> [The task] Please return every line of the material verbatim and skip any images.

> [Input]

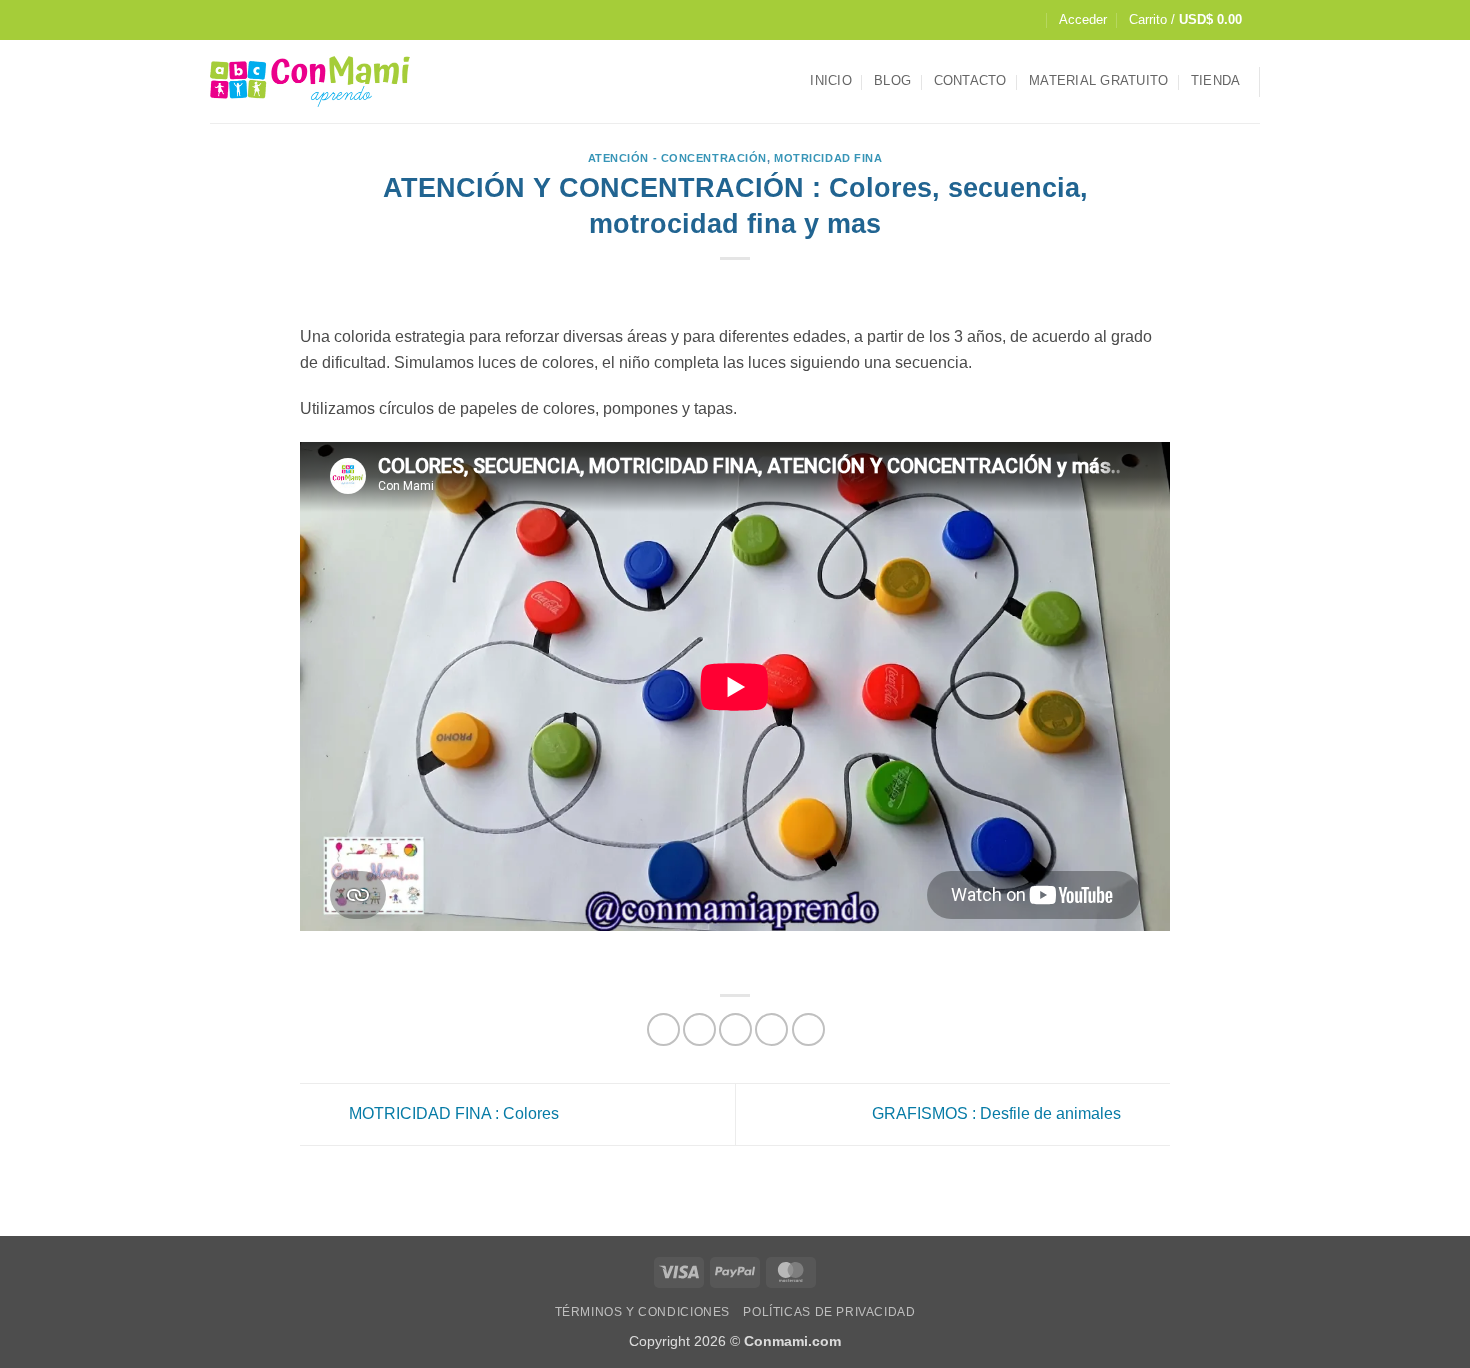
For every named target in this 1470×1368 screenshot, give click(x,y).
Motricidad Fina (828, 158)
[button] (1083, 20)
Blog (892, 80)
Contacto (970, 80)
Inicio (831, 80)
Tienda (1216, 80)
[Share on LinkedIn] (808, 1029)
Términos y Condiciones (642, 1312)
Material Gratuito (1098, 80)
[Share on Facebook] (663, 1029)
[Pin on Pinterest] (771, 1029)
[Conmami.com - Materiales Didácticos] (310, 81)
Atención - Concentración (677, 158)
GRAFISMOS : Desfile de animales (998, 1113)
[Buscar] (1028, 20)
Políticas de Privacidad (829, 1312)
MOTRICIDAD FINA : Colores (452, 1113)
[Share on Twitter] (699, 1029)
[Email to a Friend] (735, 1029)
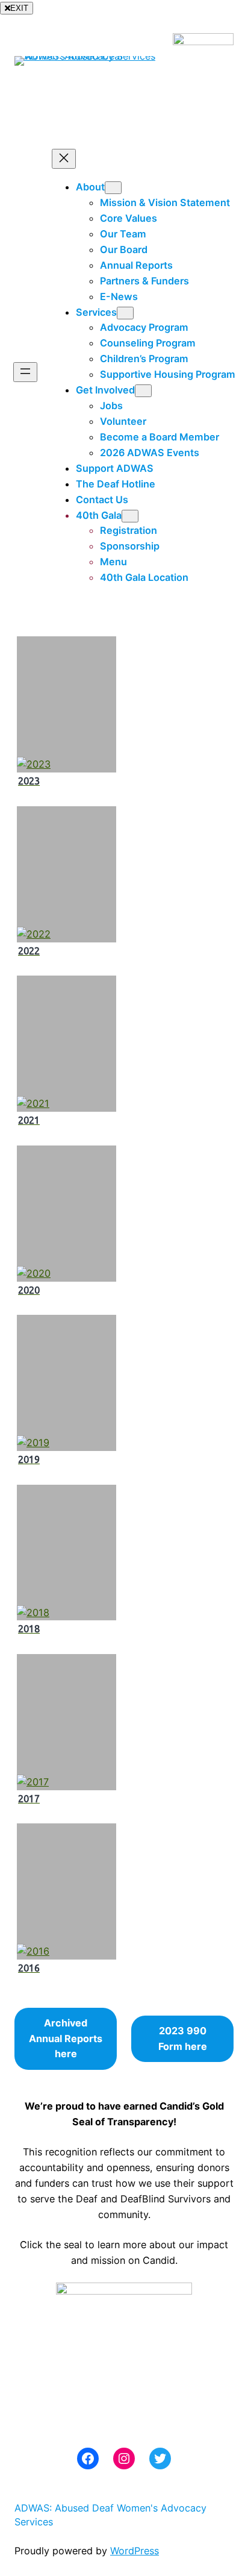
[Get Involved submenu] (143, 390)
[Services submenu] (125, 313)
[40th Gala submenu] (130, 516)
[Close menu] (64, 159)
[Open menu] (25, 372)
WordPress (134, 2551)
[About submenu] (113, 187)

> [Solution to this exercise]
For every named target in this 1470×1368 screenshot, give click(x,y).
Motricidad Fina (828, 158)
[button] (1083, 20)
Blog (892, 80)
Contacto (970, 80)
Inicio (831, 80)
Tienda (1216, 80)
[Share on LinkedIn] (808, 1029)
Términos y Condiciones (642, 1312)
Material Gratuito (1098, 80)
[Share on Facebook] (663, 1029)
[Pin on Pinterest] (771, 1029)
[Conmami.com - Materiales Didácticos] (310, 81)
Atención - Concentración (677, 158)
GRAFISMOS : Desfile de animales (998, 1113)
[Buscar] (1028, 20)
Políticas de Privacidad (829, 1312)
MOTRICIDAD FINA : Colores (452, 1113)
[Share on Twitter] (699, 1029)
[Email to a Friend] (735, 1029)
[Get Involved submenu] (143, 390)
[Services submenu] (125, 313)
[40th Gala submenu] (130, 516)
[Close menu] (64, 159)
[Open menu] (25, 372)
WordPress (134, 2551)
[About submenu] (113, 187)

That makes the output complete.